====== MATERIAL SUPPLIED ======
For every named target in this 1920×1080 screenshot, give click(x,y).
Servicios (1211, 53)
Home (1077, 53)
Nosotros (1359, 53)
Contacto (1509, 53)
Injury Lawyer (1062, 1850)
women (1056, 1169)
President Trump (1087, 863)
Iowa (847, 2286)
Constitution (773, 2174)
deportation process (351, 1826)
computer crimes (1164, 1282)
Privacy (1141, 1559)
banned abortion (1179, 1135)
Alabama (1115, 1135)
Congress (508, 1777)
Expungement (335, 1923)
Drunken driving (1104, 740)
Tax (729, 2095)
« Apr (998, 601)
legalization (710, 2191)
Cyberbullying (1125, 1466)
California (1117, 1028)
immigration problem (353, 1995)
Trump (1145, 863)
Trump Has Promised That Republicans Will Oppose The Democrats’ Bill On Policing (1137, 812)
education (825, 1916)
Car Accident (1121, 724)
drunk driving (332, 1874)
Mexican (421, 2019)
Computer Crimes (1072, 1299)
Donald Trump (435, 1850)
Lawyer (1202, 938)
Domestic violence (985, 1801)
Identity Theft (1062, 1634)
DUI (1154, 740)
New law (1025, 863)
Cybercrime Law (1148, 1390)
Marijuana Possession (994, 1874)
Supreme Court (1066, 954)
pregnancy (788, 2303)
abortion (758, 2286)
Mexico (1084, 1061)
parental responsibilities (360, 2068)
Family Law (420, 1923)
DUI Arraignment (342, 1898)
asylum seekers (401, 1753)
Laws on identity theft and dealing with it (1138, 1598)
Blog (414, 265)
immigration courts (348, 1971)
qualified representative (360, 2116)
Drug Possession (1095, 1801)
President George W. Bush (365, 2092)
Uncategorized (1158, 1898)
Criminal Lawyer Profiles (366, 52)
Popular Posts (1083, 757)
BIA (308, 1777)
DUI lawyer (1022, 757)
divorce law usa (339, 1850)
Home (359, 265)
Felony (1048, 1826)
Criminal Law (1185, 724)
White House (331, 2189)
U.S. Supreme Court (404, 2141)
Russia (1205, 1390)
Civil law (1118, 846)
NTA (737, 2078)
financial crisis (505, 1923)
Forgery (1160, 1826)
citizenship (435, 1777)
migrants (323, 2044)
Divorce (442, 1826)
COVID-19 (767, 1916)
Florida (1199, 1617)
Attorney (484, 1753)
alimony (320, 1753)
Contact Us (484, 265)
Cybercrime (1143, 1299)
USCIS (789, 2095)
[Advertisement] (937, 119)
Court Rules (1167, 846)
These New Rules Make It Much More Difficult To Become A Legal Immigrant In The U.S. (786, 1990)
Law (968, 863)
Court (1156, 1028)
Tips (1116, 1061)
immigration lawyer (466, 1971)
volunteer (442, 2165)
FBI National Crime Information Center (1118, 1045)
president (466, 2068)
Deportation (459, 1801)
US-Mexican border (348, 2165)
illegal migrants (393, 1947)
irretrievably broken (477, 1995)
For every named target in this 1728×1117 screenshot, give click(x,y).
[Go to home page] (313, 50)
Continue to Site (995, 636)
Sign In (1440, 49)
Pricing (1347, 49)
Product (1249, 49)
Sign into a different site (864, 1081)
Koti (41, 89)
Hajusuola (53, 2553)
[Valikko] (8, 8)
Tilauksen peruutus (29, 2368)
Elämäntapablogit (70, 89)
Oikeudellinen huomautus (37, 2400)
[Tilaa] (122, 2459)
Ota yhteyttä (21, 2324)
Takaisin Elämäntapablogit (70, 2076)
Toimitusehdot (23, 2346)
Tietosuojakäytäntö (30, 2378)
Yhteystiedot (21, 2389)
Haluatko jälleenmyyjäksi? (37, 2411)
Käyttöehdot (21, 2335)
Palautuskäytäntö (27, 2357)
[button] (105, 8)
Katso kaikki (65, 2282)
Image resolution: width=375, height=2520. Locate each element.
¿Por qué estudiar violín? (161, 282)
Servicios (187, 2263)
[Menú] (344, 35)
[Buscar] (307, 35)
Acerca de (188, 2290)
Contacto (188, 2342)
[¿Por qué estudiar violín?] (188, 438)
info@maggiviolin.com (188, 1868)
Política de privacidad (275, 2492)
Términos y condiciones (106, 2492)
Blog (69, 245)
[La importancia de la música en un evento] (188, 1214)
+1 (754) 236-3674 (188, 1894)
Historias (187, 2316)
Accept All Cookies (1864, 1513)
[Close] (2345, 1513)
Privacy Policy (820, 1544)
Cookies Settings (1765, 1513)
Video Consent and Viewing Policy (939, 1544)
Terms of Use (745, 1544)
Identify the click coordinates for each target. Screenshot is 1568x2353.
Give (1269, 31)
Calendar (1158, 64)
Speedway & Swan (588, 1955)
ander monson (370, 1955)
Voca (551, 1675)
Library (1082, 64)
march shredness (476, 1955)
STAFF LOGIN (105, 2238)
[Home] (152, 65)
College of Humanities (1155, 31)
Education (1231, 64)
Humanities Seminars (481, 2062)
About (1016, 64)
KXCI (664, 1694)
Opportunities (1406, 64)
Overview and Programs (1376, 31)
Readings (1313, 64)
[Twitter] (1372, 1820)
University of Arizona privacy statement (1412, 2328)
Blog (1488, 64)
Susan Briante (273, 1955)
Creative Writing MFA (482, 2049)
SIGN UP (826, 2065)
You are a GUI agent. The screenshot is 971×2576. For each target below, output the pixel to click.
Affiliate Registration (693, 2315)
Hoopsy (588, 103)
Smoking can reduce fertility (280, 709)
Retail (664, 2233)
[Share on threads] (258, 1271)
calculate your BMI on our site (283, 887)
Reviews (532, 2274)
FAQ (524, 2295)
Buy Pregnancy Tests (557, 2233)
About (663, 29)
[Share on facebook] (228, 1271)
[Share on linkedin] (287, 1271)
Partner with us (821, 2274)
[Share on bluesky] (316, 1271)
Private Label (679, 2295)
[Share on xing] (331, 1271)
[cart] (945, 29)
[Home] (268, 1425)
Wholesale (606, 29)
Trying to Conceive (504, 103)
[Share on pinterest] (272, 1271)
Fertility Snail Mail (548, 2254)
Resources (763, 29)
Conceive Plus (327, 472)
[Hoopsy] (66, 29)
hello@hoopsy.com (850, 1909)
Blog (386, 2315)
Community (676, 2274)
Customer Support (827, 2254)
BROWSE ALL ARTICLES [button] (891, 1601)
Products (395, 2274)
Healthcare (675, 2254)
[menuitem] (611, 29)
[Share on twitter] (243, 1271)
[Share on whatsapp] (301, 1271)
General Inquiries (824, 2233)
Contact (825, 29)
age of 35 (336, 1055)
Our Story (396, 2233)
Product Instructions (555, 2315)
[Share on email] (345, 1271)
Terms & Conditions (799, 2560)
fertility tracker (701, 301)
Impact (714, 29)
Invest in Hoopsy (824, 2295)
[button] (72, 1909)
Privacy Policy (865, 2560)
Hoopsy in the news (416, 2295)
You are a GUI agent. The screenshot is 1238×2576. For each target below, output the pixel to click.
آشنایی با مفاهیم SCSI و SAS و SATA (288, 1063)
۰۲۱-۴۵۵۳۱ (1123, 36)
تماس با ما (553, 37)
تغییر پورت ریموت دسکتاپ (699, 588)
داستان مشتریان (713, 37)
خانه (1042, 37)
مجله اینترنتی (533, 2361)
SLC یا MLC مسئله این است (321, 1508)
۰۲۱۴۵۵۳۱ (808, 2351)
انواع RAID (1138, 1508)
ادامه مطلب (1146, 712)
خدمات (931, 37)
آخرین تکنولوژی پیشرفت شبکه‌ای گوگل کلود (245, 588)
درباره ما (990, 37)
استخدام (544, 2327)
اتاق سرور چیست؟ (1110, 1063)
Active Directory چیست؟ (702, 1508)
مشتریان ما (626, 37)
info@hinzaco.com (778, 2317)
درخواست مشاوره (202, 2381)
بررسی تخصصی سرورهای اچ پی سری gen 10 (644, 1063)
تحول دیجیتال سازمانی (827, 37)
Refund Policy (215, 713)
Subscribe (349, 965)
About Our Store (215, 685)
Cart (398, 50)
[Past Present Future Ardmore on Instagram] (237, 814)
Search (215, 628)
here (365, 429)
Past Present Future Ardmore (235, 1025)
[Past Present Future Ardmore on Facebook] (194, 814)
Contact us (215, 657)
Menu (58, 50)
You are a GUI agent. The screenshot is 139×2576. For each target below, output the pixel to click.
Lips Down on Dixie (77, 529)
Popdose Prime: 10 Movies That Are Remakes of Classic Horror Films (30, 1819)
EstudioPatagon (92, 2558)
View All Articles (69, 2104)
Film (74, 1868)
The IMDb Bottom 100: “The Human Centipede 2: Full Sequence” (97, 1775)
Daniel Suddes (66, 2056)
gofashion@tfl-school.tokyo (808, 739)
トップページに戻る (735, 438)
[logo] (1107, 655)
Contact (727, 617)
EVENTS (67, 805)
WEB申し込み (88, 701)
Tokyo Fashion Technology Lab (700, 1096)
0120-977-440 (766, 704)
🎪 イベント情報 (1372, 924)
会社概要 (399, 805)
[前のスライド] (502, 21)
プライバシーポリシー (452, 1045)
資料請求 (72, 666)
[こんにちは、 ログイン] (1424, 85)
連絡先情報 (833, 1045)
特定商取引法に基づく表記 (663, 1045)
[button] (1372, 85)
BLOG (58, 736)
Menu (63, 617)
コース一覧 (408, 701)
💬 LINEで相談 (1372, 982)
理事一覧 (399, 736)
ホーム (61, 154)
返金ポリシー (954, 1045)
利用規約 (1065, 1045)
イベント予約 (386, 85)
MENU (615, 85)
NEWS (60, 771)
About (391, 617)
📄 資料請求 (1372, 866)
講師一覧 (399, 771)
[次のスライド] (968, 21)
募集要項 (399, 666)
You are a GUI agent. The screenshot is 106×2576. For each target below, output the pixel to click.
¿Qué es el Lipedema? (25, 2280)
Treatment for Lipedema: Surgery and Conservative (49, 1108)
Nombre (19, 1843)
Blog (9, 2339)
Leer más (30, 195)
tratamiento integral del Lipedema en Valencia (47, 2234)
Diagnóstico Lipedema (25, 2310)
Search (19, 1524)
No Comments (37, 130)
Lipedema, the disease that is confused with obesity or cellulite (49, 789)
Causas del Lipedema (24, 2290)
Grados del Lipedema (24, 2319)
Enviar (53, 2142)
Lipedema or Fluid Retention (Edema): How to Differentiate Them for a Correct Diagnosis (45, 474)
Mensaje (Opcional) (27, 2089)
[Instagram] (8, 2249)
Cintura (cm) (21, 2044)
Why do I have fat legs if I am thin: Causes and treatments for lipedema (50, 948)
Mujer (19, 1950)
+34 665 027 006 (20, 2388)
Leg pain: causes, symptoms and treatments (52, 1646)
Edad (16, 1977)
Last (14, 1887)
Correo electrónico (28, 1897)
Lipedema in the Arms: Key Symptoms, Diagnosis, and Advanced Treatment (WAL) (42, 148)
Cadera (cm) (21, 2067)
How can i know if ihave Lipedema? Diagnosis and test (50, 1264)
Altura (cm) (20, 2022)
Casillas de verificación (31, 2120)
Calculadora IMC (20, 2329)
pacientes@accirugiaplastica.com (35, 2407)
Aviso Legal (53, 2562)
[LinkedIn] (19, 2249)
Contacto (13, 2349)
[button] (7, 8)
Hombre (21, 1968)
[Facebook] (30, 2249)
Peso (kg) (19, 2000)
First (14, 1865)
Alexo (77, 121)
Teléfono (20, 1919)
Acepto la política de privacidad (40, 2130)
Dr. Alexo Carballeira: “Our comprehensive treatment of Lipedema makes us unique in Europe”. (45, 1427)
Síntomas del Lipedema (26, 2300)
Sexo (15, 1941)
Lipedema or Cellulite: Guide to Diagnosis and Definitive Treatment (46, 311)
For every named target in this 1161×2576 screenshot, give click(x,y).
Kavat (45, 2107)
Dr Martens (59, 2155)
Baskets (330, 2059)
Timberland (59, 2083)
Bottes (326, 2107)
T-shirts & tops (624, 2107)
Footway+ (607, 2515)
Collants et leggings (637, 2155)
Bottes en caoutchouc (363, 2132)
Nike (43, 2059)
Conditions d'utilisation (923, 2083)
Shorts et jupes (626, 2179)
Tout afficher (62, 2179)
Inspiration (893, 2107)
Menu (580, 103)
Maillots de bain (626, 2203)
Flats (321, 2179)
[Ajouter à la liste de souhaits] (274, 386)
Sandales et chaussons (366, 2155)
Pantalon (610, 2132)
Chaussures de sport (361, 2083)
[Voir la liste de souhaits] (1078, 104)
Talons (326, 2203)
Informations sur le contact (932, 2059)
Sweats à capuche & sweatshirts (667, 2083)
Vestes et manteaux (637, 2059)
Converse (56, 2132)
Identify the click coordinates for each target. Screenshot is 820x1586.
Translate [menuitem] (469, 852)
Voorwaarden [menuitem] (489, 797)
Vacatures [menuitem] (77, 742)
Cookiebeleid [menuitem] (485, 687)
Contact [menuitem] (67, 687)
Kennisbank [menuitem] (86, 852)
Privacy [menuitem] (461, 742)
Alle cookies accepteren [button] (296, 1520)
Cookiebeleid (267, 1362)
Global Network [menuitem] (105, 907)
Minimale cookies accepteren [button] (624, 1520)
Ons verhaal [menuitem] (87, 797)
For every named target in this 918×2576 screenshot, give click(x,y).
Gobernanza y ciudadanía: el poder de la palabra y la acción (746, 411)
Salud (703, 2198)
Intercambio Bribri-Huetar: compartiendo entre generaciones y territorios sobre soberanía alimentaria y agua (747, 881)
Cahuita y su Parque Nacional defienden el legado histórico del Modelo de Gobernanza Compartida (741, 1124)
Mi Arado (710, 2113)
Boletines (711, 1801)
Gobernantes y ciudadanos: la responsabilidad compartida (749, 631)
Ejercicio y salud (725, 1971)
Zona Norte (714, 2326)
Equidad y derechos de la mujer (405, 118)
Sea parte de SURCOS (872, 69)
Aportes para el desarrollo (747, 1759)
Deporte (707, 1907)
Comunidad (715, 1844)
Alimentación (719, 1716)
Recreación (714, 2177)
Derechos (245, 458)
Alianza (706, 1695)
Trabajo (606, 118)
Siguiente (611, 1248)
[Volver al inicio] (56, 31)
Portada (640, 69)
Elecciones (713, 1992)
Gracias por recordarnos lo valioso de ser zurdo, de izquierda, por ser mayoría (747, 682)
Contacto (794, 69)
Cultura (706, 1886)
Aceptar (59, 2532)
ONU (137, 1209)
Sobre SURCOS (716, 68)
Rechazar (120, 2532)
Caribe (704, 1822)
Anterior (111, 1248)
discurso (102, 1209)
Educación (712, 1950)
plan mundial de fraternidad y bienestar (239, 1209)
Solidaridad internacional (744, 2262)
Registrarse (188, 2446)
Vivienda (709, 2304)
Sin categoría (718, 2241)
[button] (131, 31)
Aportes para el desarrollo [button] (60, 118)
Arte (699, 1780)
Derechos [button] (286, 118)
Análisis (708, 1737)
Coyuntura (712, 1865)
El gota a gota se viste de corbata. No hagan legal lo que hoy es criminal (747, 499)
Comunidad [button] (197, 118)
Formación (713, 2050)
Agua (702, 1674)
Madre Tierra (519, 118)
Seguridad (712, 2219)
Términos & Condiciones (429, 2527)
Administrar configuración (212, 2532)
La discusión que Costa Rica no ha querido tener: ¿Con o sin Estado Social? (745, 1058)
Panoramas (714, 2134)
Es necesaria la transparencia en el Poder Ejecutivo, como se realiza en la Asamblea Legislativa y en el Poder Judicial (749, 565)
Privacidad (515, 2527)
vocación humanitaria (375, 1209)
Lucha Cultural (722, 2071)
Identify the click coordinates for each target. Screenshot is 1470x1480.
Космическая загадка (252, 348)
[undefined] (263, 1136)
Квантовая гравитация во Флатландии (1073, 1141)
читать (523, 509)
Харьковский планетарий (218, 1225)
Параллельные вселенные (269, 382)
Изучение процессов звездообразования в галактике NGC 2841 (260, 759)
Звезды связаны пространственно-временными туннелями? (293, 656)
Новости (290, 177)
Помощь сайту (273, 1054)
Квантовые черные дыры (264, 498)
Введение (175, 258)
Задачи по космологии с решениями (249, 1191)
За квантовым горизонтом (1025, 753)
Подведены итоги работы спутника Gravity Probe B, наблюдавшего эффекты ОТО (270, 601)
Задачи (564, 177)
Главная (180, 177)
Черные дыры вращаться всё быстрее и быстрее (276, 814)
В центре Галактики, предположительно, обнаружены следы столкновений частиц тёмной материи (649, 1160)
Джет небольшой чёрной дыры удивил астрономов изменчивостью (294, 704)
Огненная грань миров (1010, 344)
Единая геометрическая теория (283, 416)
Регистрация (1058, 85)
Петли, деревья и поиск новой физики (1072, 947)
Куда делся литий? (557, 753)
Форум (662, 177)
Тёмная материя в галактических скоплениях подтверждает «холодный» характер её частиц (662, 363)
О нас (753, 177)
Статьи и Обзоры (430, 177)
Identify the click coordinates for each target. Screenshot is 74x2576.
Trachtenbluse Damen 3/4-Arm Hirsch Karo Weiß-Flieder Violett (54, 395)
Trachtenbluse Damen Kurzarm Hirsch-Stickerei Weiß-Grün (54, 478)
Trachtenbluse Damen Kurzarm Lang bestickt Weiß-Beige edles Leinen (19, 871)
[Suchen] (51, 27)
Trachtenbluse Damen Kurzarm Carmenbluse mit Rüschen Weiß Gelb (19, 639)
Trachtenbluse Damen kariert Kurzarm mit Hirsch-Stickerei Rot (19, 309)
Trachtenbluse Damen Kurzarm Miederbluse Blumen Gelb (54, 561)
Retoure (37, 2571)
======
→ AIM OF THE EXERCISE:
Going through the entries, return every line holding the word "Diagnosis".

→ PROBLEM SOLUTION:
Lipedema or Fluid Retention (Edema): How to Differentiate Them for a Correct Diagnosis (45, 474)
Lipedema in the Arms: Key Symptoms, Diagnosis, and Advanced Treatment (WAL) (42, 148)
How can i know if ihave Lipedema? Diagnosis and test (50, 1264)
Lipedema or Cellulite: Guide to Diagnosis and Definitive Treatment (46, 311)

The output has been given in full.